[Stored items]
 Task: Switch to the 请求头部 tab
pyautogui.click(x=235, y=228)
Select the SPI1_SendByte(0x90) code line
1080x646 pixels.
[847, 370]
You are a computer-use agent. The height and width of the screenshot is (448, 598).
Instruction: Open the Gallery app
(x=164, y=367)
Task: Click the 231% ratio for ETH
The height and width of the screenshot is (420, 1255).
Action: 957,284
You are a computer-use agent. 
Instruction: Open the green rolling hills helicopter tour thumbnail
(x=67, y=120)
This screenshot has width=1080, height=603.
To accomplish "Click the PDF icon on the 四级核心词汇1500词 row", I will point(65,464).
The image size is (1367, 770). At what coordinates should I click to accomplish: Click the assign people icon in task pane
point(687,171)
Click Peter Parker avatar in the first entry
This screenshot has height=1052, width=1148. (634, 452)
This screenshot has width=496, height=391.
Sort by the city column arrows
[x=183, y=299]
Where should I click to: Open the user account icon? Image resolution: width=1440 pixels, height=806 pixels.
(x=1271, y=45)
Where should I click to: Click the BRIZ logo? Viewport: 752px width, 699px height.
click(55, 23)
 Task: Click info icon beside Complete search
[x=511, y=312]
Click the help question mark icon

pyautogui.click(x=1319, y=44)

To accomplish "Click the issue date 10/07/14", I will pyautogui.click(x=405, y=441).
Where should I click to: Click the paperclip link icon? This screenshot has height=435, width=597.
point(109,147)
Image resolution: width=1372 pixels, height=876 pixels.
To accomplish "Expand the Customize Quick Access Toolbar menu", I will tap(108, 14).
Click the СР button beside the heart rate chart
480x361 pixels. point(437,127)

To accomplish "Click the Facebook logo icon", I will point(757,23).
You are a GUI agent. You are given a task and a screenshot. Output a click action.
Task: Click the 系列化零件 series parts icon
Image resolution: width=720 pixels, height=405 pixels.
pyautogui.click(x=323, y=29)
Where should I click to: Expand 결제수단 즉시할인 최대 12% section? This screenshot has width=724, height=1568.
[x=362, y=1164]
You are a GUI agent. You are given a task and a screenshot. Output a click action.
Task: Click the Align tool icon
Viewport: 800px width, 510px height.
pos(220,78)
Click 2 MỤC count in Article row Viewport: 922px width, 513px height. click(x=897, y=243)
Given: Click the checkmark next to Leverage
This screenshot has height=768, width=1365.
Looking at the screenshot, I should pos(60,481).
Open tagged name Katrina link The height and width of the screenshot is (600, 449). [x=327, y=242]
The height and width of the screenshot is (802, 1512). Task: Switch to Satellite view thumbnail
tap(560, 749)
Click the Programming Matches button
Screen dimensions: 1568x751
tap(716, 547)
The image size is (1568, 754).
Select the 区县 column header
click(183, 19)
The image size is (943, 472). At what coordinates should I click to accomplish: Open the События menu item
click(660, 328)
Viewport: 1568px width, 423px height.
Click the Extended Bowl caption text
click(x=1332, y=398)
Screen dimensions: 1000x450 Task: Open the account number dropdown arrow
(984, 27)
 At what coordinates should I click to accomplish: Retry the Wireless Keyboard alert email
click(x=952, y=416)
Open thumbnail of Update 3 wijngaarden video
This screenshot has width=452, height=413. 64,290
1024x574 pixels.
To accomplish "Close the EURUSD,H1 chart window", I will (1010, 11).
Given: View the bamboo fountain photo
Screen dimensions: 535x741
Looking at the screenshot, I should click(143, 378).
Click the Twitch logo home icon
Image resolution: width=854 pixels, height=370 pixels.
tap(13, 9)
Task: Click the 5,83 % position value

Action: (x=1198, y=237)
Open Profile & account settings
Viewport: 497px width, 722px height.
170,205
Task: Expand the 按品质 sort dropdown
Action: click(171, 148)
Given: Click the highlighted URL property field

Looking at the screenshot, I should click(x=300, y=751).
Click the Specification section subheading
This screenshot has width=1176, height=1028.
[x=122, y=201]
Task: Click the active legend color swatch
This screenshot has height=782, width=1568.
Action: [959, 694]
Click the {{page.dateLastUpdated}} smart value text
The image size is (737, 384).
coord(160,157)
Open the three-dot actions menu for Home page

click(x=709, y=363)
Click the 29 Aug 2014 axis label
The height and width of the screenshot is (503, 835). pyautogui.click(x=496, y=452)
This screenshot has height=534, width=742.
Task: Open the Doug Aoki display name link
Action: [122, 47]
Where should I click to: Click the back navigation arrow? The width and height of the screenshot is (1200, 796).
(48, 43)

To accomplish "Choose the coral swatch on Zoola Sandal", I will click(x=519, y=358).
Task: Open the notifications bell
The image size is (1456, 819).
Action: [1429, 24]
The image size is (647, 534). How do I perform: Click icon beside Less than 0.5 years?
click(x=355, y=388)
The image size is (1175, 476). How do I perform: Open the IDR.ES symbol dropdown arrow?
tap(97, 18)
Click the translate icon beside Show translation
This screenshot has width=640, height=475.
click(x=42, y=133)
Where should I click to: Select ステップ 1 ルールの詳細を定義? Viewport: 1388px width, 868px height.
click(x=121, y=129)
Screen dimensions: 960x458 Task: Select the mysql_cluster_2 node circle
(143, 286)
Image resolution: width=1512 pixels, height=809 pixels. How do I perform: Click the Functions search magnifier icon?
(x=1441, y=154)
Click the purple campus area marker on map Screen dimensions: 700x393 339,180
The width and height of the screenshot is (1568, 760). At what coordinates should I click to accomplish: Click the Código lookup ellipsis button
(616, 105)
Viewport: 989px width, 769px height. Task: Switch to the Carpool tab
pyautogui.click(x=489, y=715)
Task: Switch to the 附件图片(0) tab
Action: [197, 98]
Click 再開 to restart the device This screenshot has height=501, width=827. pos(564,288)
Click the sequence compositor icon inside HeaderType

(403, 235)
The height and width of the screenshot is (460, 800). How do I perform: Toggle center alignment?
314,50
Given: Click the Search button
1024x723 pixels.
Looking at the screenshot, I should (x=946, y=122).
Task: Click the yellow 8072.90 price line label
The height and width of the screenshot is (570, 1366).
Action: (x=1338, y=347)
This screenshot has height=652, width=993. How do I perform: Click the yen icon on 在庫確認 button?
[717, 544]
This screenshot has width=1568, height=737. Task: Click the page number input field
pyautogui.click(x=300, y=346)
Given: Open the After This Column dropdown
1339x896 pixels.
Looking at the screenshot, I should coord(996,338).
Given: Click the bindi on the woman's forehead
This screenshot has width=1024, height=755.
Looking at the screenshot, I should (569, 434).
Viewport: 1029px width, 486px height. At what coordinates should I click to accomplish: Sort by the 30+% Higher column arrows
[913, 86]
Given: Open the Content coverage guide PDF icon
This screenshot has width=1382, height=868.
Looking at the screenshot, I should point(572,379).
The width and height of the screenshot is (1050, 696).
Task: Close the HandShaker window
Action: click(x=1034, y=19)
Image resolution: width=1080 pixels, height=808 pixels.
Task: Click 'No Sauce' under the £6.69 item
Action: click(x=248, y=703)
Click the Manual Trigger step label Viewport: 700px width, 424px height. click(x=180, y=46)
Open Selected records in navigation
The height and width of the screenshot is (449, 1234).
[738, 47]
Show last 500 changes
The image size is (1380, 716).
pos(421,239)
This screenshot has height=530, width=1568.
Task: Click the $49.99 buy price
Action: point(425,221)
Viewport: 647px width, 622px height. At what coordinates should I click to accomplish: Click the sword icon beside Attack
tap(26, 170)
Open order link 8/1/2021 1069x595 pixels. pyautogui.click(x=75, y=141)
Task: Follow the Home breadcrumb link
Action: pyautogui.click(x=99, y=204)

Description of the task. Nothing added, nothing dropped: copy the data above.

Response to the task.
 Task: Switch to the 请求头部 tab
pyautogui.click(x=235, y=228)
Select the SPI1_SendByte(0x90) code line
1080x646 pixels.
[847, 370]
You are a computer-use agent. The height and width of the screenshot is (448, 598).
Instruction: Open the Gallery app
(x=164, y=367)
Task: Click the 231% ratio for ETH
The height and width of the screenshot is (420, 1255).
Action: 957,284
You are a computer-use agent. 
Instruction: Open the green rolling hills helicopter tour thumbnail
(x=67, y=120)
This screenshot has width=1080, height=603.
To accomplish "Click the PDF icon on the 四级核心词汇1500词 row", I will point(65,464).
The image size is (1367, 770). At what coordinates should I click to accomplish: Click the assign people icon in task pane
point(687,171)
Click Peter Parker avatar in the first entry
This screenshot has height=1052, width=1148. (634, 452)
This screenshot has width=496, height=391.
Sort by the city column arrows
[x=183, y=299]
Where should I click to: Open the user account icon? Image resolution: width=1440 pixels, height=806 pixels.
(x=1271, y=45)
Where should I click to: Click the BRIZ logo? Viewport: 752px width, 699px height.
click(55, 23)
 Task: Click info icon beside Complete search
[x=511, y=312]
Click the help question mark icon

pyautogui.click(x=1319, y=44)

To accomplish "Click the issue date 10/07/14", I will pyautogui.click(x=405, y=441).
Where should I click to: Click the paperclip link icon? This screenshot has height=435, width=597.
point(109,147)
Image resolution: width=1372 pixels, height=876 pixels.
To accomplish "Expand the Customize Quick Access Toolbar menu", I will tap(108, 14).
Click the СР button beside the heart rate chart
480x361 pixels. point(437,127)

To accomplish "Click the Facebook logo icon", I will point(757,23).
You are a GUI agent. You are given a task and a screenshot. Output a click action.
Task: Click the 系列化零件 series parts icon
Image resolution: width=720 pixels, height=405 pixels.
pyautogui.click(x=323, y=29)
Where should I click to: Expand 결제수단 즉시할인 최대 12% section? This screenshot has width=724, height=1568.
[x=362, y=1164]
You are a GUI agent. You are given a task and a screenshot. Output a click action.
Task: Click the Align tool icon
Viewport: 800px width, 510px height.
pos(220,78)
Click 2 MỤC count in Article row Viewport: 922px width, 513px height. click(x=897, y=243)
Given: Click the checkmark next to Leverage
This screenshot has height=768, width=1365.
Looking at the screenshot, I should pos(60,481).
Open tagged name Katrina link The height and width of the screenshot is (600, 449). [x=327, y=242]
The height and width of the screenshot is (802, 1512). Task: Switch to Satellite view thumbnail
tap(560, 749)
Click the Programming Matches button
Screen dimensions: 1568x751
tap(716, 547)
The image size is (1568, 754).
Select the 区县 column header
click(183, 19)
The image size is (943, 472). At what coordinates should I click to accomplish: Open the События menu item
click(660, 328)
Viewport: 1568px width, 423px height.
Click the Extended Bowl caption text
click(x=1332, y=398)
Screen dimensions: 1000x450 Task: Open the account number dropdown arrow
(984, 27)
 At what coordinates should I click to accomplish: Retry the Wireless Keyboard alert email
click(x=952, y=416)
Open thumbnail of Update 3 wijngaarden video
This screenshot has width=452, height=413. 64,290
1024x574 pixels.
To accomplish "Close the EURUSD,H1 chart window", I will (1010, 11).
Given: View the bamboo fountain photo
Screen dimensions: 535x741
Looking at the screenshot, I should click(143, 378).
Click the Twitch logo home icon
Image resolution: width=854 pixels, height=370 pixels.
tap(13, 9)
Task: Click the 5,83 % position value

Action: (x=1198, y=237)
Open Profile & account settings
Viewport: 497px width, 722px height.
170,205
Task: Expand the 按品质 sort dropdown
Action: click(171, 148)
Given: Click the highlighted URL property field

Looking at the screenshot, I should click(x=300, y=751).
Click the Specification section subheading
This screenshot has width=1176, height=1028.
[x=122, y=201]
Task: Click the active legend color swatch
This screenshot has height=782, width=1568.
Action: [959, 694]
Click the {{page.dateLastUpdated}} smart value text
The image size is (737, 384).
coord(160,157)
Open the three-dot actions menu for Home page

click(x=709, y=363)
Click the 29 Aug 2014 axis label
The height and width of the screenshot is (503, 835). pyautogui.click(x=496, y=452)
This screenshot has height=534, width=742.
Task: Open the Doug Aoki display name link
Action: [122, 47]
Where should I click to: Click the back navigation arrow? The width and height of the screenshot is (1200, 796).
(48, 43)

To accomplish "Choose the coral swatch on Zoola Sandal", I will click(x=519, y=358).
Task: Open the notifications bell
The image size is (1456, 819).
Action: [1429, 24]
The image size is (647, 534). How do I perform: Click icon beside Less than 0.5 years?
click(x=355, y=388)
The image size is (1175, 476). How do I perform: Open the IDR.ES symbol dropdown arrow?
tap(97, 18)
Click the translate icon beside Show translation
This screenshot has width=640, height=475.
click(x=42, y=133)
Where should I click to: Select ステップ 1 ルールの詳細を定義? Viewport: 1388px width, 868px height.
click(x=121, y=129)
Screen dimensions: 960x458 Task: Select the mysql_cluster_2 node circle
(143, 286)
Image resolution: width=1512 pixels, height=809 pixels. How do I perform: Click the Functions search magnifier icon?
(x=1441, y=154)
Click the purple campus area marker on map Screen dimensions: 700x393 339,180
The width and height of the screenshot is (1568, 760). At what coordinates should I click to accomplish: Click the Código lookup ellipsis button
(616, 105)
Viewport: 989px width, 769px height. Task: Switch to the Carpool tab
pyautogui.click(x=489, y=715)
Task: Switch to the 附件图片(0) tab
Action: [197, 98]
Click 再開 to restart the device This screenshot has height=501, width=827. pos(564,288)
Click the sequence compositor icon inside HeaderType

(403, 235)
The height and width of the screenshot is (460, 800). How do I perform: Toggle center alignment?
314,50
Given: Click the Search button
1024x723 pixels.
Looking at the screenshot, I should (x=946, y=122).
Task: Click the yellow 8072.90 price line label
The height and width of the screenshot is (570, 1366).
Action: (x=1338, y=347)
This screenshot has height=652, width=993. How do I perform: Click the yen icon on 在庫確認 button?
[717, 544]
This screenshot has width=1568, height=737. Task: Click the page number input field
pyautogui.click(x=300, y=346)
Given: Open the After This Column dropdown
1339x896 pixels.
Looking at the screenshot, I should coord(996,338).
Given: Click the bindi on the woman's forehead
This screenshot has width=1024, height=755.
Looking at the screenshot, I should (569, 434).
Viewport: 1029px width, 486px height. At what coordinates should I click to accomplish: Sort by the 30+% Higher column arrows
[913, 86]
Given: Open the Content coverage guide PDF icon
This screenshot has width=1382, height=868.
Looking at the screenshot, I should point(572,379).
The width and height of the screenshot is (1050, 696).
Task: Close the HandShaker window
Action: click(x=1034, y=19)
Image resolution: width=1080 pixels, height=808 pixels.
Task: Click 'No Sauce' under the £6.69 item
Action: click(x=248, y=703)
Click the Manual Trigger step label Viewport: 700px width, 424px height. click(x=180, y=46)
Open Selected records in navigation
The height and width of the screenshot is (449, 1234).
[738, 47]
Show last 500 changes
The image size is (1380, 716).
pos(421,239)
This screenshot has height=530, width=1568.
Task: Click the $49.99 buy price
Action: point(425,221)
Viewport: 647px width, 622px height. At what coordinates should I click to accomplish: Click the sword icon beside Attack
tap(26, 170)
Open order link 8/1/2021 1069x595 pixels. pyautogui.click(x=75, y=141)
Task: Follow the Home breadcrumb link
Action: pyautogui.click(x=99, y=204)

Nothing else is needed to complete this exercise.